The Lifeboat News
[ Message Archive | The Lifeboat News ]

    Good article here.... Archived Message

    Posted by Ken Waldron on May 20, 2020, 6:00 pm, in reply to "Re: Doing nothing would have been ignoring it. Not putting billions under house arrest. nm"

    ...the wee Ginger Dug summarising the fiasco in his usual withering style:

    The Tory perversion of science costs lives
    May 20

    The only good thing about the British Government’s handling of the coronavirus epidemic is that at least we don’t have Donald Trump in charge. That’s how low the bar has to be set, and even then it’s debatable because Donald Trump at least turns up for government press conferences. Johnson is already the worst Prime Minister the UK has ever had and he’s only been in the job for a few months. We’ve got another four and a half years of his destructiveness to look forward to.

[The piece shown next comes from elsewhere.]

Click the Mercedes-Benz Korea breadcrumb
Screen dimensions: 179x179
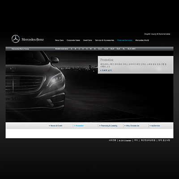(20, 49)
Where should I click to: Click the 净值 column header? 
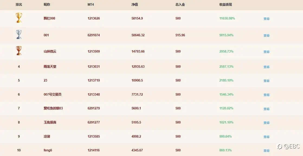click(x=135, y=4)
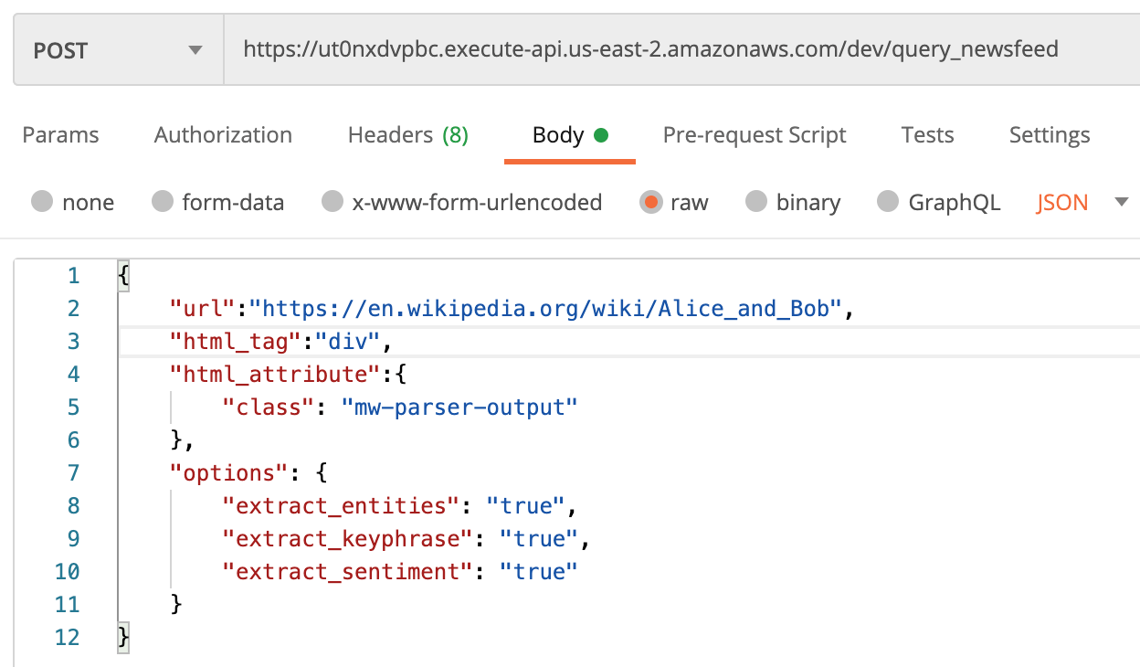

    This week a major promise that Johnson had repeatedly made last year was exposed as a lie. Despite assurances to the contrary, there will after all be checks on goods arriving in Northern Ireland from the rest of the UK. There will indeed be that border in the Irish Sea which Theresa May and Johnson both swore blind to the DUP wasn’t going to happen. In normal circumstance that would be a major political crisis all by itself, right now it’s scarcely been noticed. When Boris Johnson is burning down the house you don’t really notice that his pants are on fire.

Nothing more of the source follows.